• Document passage:
>>

Where exactly does that leave us? Like Obama before him, and Bush before him, President Trump has opted for continuing, even escalating, America's war for the Greater Middle East. Long gone are the critiques of "stupid" interventions. As he announced a new mini-surge in Afghanistan, he did admit that his instinct had been to end America's longest war, but it wasn't an instinct that stood tall in the face of his war-fighting generals.

Now, after nearly a year in office, those instincts of his seem limited to whatever his generals tell him. An ever-so-brief tour of his wars suggests -- to give you a little preview of what's to come (should Americans even care) -- two things: first, that on the horizon is more of more of the same; second, that the result is likely to be, as it has largely been in these last years, some version of stalemate verging on defeat.

* Afghanistan is a true mess. Now entering its 17th year, the war in that infamous graveyard of empires has left the U.S. military short on answers.

Afghan Security Forces (ASF), the foundation of American "strategy" there, are being killed and wounded at an unsustainable rate. And all that sacrifice -- to the tune of perhaps 20,000 ASF casualties annually -- has delivered precious little in the way of stability. More Afghan provinces and districts are contested or under direct Taliban control today than at any time in these years of American intervention. Corruption is still endemic in the government and the military and few rural Afghans seem to consider the regime in Kabul legitimate.

It's all been so futile that it borders on the absurd. Without an indefinite influx of Western money, training, and logistical support, the Afghan government simply cannot hold out. Despite the efforts of hundreds of thousands of American troops and countless bureaucrats, Washington has never been able to deal with or alter the essential quandary that lies at the heart of the Afghan mission: the Taliban still counts on sanctuary in the tribal borderlands of Pakistan and so long as that's available -- and it seems it will be in perpetuity -- there is no way to militarily defeat them. Besides, the Taliban harbor no discernible transnational aspirations and most al-Qaeda operatives have long since left Afghanistan's mountains for other locales throughout the Greater Middle East.

Mr. Trump's generals and their troops on the ground have no answers to these confounding challenges. One thing is guaranteed: 3,000, or even 50,000 more troops won't break the stalemate, nor will loosing some of the last Vietnam-era B-52s to bomb the countryside. When I last surged into Afghanistan myself in 2011-2012, I was joined by more than 100,000 fellow Americans. It didn't matter. We achieved about as much as this current "strategy" will: stasis.

<<

• Challenge: Copy the passage on America's wars in the Greater Middle East word for word, from "Where exactly does" to "verging on defeat.".

• Given information:
>>

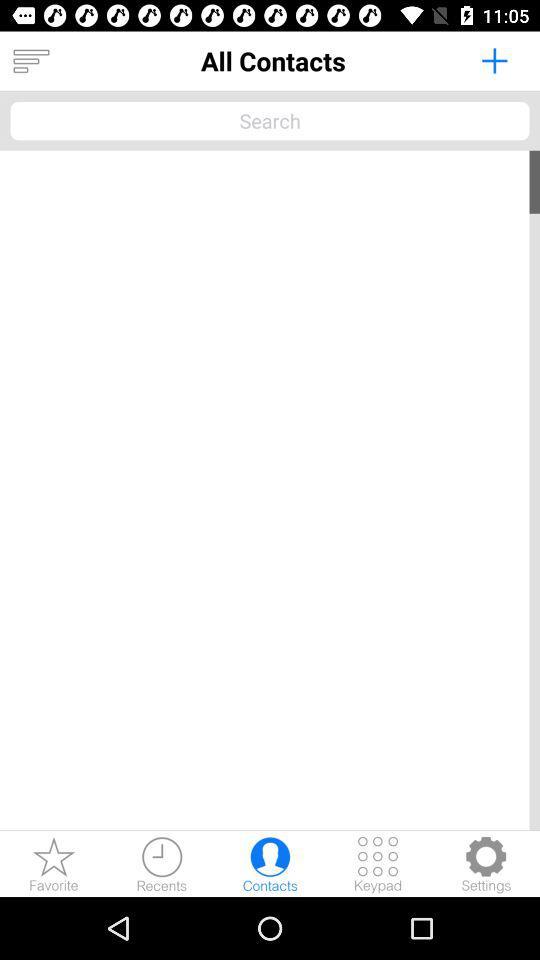 Image resolution: width=540 pixels, height=960 pixels. I want to click on search text, so click(270, 120).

<<

• Answer to the exercise:
Where exactly does that leave us? Like Obama before him, and Bush before him, President Trump has opted for continuing, even escalating, America's war for the Greater Middle East. Long gone are the critiques of "stupid" interventions. As he announced a new mini-surge in Afghanistan, he did admit that his instinct had been to end America's longest war, but it wasn't an instinct that stood tall in the face of his war-fighting generals.

Now, after nearly a year in office, those instincts of his seem limited to whatever his generals tell him. An ever-so-brief tour of his wars suggests -- to give you a little preview of what's to come (should Americans even care) -- two things: first, that on the horizon is more of more of the same; second, that the result is likely to be, as it has largely been in these last years, some version of stalemate verging on defeat.